PROBLEM: Among the entries below, extract exactly the lines that run from the one with "Image resolution: width=1200 pixels, height=670" through the one with "Click the Jan-21", both ends included.

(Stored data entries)
************

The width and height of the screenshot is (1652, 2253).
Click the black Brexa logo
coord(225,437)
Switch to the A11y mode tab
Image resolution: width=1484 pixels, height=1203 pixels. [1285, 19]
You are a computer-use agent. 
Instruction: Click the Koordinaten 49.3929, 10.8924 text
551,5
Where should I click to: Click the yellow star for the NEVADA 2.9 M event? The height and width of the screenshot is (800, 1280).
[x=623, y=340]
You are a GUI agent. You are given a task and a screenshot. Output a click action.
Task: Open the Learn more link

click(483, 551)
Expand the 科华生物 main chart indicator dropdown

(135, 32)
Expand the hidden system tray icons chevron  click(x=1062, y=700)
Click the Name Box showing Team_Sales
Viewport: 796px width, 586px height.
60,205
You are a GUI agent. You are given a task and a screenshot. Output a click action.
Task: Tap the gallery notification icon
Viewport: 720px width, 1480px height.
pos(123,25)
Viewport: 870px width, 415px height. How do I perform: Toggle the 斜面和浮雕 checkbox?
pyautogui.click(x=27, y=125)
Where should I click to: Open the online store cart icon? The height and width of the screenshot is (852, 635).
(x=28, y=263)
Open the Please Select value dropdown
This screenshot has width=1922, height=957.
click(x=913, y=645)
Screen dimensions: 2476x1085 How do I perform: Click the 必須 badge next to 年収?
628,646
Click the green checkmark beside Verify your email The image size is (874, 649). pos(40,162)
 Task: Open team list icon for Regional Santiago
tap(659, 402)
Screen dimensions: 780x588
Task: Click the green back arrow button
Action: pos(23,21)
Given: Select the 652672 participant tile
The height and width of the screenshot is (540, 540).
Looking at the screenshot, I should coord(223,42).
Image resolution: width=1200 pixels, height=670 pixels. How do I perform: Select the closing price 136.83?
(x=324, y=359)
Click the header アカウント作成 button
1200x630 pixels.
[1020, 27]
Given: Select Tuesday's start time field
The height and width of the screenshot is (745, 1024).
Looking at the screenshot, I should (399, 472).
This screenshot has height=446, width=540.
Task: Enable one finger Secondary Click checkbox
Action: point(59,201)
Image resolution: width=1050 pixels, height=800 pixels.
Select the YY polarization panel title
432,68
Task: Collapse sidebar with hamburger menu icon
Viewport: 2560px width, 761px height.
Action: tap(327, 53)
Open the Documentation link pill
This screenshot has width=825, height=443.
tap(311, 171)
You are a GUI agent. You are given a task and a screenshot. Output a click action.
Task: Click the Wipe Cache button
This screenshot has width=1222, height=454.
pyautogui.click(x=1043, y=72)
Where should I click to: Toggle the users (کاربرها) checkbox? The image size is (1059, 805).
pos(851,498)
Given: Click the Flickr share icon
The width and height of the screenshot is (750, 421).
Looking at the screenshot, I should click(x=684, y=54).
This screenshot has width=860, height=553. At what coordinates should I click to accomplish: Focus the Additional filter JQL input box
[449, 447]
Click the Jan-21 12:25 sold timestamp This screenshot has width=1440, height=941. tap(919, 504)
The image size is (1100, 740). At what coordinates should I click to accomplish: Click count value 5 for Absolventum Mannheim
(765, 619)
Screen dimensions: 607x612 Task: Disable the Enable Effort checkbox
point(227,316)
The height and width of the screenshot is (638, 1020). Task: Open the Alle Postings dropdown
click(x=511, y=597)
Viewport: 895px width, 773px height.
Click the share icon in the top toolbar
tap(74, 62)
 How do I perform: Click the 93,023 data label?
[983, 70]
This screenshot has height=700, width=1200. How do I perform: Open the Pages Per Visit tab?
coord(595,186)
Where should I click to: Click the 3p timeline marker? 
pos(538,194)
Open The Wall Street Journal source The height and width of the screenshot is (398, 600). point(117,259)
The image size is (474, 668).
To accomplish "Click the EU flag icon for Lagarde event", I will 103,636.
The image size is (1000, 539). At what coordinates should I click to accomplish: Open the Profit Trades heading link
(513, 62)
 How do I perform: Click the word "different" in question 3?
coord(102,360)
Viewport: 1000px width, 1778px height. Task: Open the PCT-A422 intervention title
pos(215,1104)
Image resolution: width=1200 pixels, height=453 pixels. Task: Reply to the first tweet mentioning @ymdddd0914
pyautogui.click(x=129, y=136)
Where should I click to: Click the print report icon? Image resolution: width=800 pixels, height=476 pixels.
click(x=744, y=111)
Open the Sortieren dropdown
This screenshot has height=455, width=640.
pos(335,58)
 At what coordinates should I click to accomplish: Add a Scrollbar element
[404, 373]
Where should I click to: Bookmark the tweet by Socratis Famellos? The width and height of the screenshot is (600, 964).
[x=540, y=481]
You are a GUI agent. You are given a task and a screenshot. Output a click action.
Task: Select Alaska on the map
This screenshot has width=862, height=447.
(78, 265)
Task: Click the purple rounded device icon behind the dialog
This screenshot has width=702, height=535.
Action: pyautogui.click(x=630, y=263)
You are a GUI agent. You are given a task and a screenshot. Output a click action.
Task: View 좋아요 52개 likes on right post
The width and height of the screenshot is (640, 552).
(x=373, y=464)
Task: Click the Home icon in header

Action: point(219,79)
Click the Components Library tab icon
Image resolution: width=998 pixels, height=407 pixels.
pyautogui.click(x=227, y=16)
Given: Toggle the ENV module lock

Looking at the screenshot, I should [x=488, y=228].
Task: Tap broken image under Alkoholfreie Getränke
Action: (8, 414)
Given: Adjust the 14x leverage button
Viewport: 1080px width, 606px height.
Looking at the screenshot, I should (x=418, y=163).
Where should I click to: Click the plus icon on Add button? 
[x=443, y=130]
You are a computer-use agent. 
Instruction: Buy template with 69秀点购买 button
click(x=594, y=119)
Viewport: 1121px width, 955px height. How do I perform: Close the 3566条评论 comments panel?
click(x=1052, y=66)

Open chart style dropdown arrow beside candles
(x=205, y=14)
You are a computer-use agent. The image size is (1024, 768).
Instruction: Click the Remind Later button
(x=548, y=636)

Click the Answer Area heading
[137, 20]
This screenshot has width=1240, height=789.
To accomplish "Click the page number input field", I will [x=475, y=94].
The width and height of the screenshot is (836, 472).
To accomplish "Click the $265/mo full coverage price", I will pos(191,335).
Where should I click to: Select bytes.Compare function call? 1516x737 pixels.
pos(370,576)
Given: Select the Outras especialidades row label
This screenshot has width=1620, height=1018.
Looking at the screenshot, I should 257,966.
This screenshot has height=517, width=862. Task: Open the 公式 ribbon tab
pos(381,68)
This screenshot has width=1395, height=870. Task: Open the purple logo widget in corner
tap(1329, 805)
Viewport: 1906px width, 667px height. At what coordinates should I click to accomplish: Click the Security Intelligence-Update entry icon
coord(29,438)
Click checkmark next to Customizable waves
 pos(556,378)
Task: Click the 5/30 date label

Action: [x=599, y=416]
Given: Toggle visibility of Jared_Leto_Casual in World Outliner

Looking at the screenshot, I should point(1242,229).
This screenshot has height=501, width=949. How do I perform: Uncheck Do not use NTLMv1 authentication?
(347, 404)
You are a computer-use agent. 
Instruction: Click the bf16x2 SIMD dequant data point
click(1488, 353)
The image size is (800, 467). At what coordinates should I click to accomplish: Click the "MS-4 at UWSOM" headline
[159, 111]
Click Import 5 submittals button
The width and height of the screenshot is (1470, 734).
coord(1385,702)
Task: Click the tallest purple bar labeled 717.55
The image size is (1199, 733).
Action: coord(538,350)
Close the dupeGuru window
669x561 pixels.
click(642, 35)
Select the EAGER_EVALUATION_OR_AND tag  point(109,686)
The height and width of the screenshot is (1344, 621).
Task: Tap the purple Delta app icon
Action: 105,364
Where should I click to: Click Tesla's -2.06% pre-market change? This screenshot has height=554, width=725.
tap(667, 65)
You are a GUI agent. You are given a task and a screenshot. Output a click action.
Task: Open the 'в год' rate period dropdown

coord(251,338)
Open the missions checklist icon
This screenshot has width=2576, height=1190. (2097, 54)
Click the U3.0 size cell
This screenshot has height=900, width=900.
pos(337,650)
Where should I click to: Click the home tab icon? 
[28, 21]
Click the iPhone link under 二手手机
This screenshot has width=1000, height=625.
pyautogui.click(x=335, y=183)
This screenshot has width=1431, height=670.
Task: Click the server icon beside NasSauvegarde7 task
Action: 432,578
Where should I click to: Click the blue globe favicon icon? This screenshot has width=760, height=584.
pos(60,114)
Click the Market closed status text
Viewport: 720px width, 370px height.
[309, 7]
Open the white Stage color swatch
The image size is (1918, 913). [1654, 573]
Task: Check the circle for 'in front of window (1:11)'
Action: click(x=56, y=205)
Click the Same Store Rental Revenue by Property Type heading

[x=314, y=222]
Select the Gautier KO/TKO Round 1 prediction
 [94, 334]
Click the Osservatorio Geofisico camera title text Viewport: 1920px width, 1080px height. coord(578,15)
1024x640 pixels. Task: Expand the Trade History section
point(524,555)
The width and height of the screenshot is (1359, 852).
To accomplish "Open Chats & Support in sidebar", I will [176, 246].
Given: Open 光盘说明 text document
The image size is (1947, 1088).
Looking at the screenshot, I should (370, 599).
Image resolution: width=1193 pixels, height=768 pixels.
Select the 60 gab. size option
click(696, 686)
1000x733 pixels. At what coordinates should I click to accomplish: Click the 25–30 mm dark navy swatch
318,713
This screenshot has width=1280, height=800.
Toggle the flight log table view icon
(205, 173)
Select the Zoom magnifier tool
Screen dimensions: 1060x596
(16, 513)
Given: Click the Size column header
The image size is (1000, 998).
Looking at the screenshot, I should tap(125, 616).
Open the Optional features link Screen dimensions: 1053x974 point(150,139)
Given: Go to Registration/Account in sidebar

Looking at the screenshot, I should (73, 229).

************

TASK RESULT:
Image resolution: width=1200 pixels, height=670 pixels. How do I perform: Select the closing price 136.83?
(x=324, y=359)
Click the header アカウント作成 button
1200x630 pixels.
[1020, 27]
Given: Select Tuesday's start time field
The height and width of the screenshot is (745, 1024).
Looking at the screenshot, I should (399, 472).
This screenshot has height=446, width=540.
Task: Enable one finger Secondary Click checkbox
Action: point(59,201)
Image resolution: width=1050 pixels, height=800 pixels.
Select the YY polarization panel title
432,68
Task: Collapse sidebar with hamburger menu icon
Viewport: 2560px width, 761px height.
Action: tap(327, 53)
Open the Documentation link pill
This screenshot has width=825, height=443.
tap(311, 171)
You are a GUI agent. You are given a task and a screenshot. Output a click action.
Task: Click the Wipe Cache button
This screenshot has width=1222, height=454.
pyautogui.click(x=1043, y=72)
Where should I click to: Toggle the users (کاربرها) checkbox? The image size is (1059, 805).
pos(851,498)
Given: Click the Flickr share icon
The width and height of the screenshot is (750, 421).
Looking at the screenshot, I should click(x=684, y=54).
This screenshot has width=860, height=553. At what coordinates should I click to accomplish: Focus the Additional filter JQL input box
[449, 447]
Click the Jan-21 12:25 sold timestamp This screenshot has width=1440, height=941. tap(919, 504)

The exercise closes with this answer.